Runway decision needed now, FTA tells Heathrow conference

Wednesday 14 September 2016

The importance of Heathrow as a world-class hub for UK imports and exports was highlighted by FTA’s Chris Welsh today when he addressed a conference in London exploring the airport’s future development.

Mr Welsh, the Freight Transport Association’s Director of Global and European Policy, stressed the need for an urgent Government decision on a third runway at Heathrow. He told delegates that the Brexit vote makes connectivity to new and emerging markets all the more pressing.

“The Government must now follow the recommendation of its own inquiry and back a third runway at Heathrow. Without it, the UK will irreversibly fall behind competitors such as Schiphol, Charles de Gaulle and Frankfurt, and much of the air freight market will over time transfer to these continental airports,” he said.

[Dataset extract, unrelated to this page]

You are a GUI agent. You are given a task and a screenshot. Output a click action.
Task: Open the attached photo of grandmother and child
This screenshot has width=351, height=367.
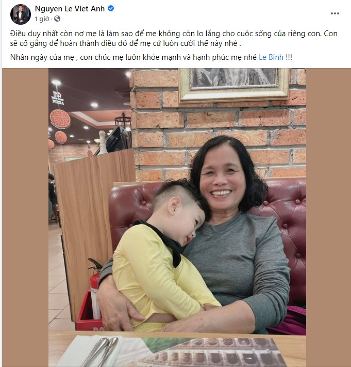pos(177,217)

Air freight accounts for around 40% of the UK’s imports and exports by value. High end manufacturing industries such as pharmaceuticals, automotives, mobile telephones and jewellery are dependent on Heathrow and additional capacity is vital to meet growing demand for connectivity to emerging markets in Asia, the Indian sub-continent and South America.

The Davies Commission concluded in July 2015 that Heathrow rather than Gatwick should expand because of the economic benefits for the whole country, which included £147 billion in economic growth over the next 60 years and the creation on 70,000 new jobs by 2050. And the York Aviation report commissioned by FTA confirmed Heathrow as the best and most cost effective option for air cargo, offering 191 destinations and moving 1.5 million tonnes of freight annually.

Mr Welsh, who was speaking at the ‘Shaping the Future Heathrow’ Conference at the Royal Institute of British Architects, said: “Only Heathrow has the connectivity to global markets and infrastructure to be a truly international freight hub, offering an unrivalled range of direct flights and airlines and minimising the need to connecting transport by road. Delaying a decision further will cause irreversible damage.”